[Data listing]:
════════════════
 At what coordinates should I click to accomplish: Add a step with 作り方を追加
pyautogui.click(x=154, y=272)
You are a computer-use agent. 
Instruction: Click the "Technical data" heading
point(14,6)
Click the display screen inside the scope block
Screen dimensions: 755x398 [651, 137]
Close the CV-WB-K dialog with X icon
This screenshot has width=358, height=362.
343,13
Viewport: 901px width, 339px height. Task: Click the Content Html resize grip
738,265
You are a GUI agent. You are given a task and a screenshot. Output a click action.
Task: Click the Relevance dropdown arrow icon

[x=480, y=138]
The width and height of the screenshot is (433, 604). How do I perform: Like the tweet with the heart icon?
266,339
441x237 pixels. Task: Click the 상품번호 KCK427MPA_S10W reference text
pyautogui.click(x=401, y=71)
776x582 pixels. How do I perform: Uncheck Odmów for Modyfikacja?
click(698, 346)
════════════════
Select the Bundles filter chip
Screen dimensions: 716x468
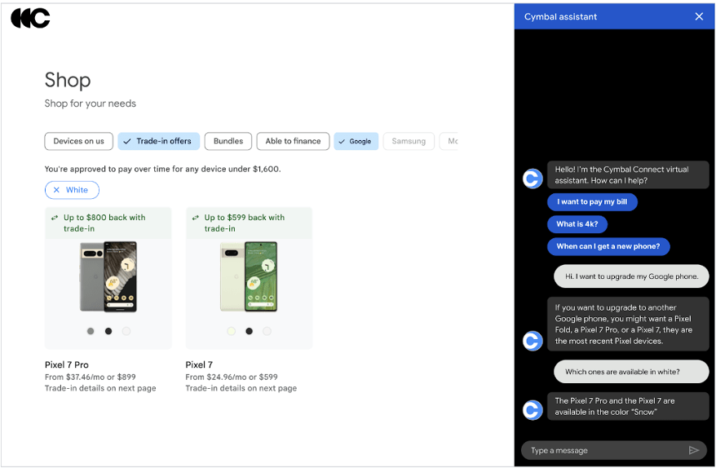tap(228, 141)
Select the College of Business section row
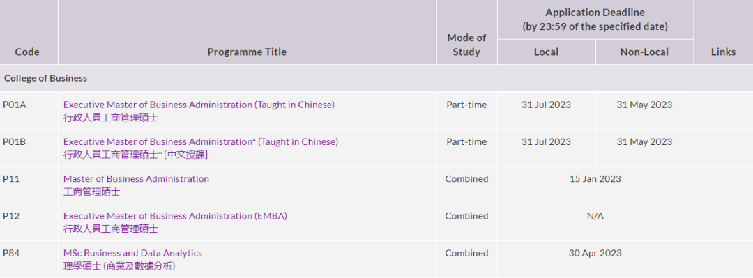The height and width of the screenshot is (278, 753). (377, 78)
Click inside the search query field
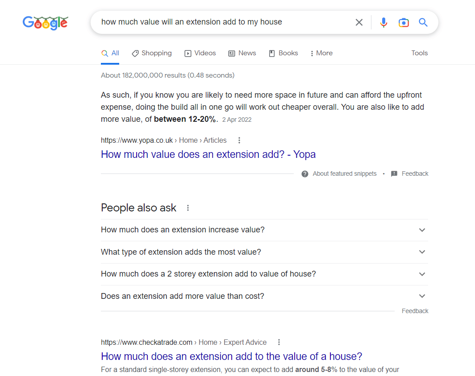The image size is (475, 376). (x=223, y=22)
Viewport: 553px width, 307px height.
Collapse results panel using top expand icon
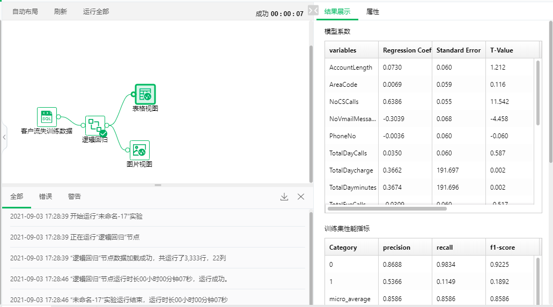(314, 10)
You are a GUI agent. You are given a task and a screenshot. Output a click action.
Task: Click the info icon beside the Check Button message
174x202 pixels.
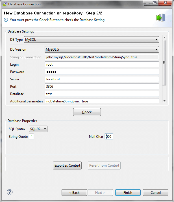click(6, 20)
════════════════
[Problem]: Text only, no pictures: please print exactly the lines above from the line with "Click inside the search query field" up to and including the line with "Task: Click the info", and nothing else.

[Answer to the exercise]:
Click inside the search query field
The image size is (475, 376). (x=223, y=22)
Viewport: 553px width, 307px height.
Collapse results panel using top expand icon
(314, 10)
You are a GUI agent. You are given a task and a screenshot. Output a click action.
Task: Click the info icon beside the Check Button message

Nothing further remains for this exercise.